The task - Whenever the string "Venues" turns up in a line below, that line should be copied.

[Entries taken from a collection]
***
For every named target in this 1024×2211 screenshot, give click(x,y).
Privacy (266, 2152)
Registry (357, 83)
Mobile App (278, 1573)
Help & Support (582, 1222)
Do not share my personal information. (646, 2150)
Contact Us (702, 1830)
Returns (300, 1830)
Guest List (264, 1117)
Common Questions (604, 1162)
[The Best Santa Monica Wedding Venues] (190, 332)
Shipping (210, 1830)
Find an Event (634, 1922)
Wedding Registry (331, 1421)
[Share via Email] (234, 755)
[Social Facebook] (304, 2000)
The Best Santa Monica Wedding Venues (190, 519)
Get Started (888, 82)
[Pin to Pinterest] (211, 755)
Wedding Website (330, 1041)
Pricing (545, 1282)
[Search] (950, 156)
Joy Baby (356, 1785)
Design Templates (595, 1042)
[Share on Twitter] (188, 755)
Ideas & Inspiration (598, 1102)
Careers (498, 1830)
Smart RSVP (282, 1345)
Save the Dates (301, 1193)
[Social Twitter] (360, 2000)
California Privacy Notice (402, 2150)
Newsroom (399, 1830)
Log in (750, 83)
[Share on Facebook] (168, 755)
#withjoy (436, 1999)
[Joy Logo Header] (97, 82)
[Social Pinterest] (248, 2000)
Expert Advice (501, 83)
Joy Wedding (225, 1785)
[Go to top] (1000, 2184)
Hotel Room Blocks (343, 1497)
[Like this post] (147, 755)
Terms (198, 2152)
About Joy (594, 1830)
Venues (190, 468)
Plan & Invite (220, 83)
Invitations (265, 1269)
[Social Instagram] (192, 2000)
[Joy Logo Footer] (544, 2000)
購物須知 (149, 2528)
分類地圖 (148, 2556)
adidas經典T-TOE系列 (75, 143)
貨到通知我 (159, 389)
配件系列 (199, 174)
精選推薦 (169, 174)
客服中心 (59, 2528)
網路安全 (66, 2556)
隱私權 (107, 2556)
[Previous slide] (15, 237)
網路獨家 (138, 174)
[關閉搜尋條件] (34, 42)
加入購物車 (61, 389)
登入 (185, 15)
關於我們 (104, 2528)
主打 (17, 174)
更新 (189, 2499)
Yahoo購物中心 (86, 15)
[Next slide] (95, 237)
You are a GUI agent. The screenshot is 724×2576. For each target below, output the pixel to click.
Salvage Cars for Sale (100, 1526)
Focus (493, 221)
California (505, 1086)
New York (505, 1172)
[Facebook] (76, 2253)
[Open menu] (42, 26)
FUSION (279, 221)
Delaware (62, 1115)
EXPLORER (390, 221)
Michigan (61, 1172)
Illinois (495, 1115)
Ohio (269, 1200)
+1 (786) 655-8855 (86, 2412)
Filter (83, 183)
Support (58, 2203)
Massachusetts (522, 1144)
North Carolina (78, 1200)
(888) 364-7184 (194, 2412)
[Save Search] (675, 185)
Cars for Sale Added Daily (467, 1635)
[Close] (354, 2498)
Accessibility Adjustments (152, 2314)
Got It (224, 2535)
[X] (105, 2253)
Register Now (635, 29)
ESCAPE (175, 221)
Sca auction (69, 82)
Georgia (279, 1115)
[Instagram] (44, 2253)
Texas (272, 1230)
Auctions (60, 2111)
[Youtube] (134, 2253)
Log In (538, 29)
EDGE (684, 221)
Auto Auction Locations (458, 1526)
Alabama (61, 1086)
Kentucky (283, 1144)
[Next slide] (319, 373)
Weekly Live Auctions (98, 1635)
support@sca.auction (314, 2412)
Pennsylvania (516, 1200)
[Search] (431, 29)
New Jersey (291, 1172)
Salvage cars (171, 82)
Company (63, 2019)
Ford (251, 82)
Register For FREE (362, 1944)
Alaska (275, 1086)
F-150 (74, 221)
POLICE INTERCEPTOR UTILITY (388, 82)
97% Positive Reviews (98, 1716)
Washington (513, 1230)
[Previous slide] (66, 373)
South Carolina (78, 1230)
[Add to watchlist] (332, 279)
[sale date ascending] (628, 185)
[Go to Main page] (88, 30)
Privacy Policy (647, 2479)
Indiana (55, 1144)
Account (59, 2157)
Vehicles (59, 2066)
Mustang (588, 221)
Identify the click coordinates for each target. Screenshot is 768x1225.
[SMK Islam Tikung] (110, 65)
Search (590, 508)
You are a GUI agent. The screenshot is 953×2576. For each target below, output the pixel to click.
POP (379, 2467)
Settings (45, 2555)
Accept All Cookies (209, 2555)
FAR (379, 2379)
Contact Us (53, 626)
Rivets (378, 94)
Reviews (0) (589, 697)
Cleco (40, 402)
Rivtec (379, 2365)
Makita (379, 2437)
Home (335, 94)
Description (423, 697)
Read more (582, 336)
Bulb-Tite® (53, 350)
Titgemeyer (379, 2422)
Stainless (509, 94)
***
The completed task -
[The Best Santa Monica Wedding Venues] (190, 332)
The Best Santa Monica Wedding Venues (190, 519)
Venues (190, 468)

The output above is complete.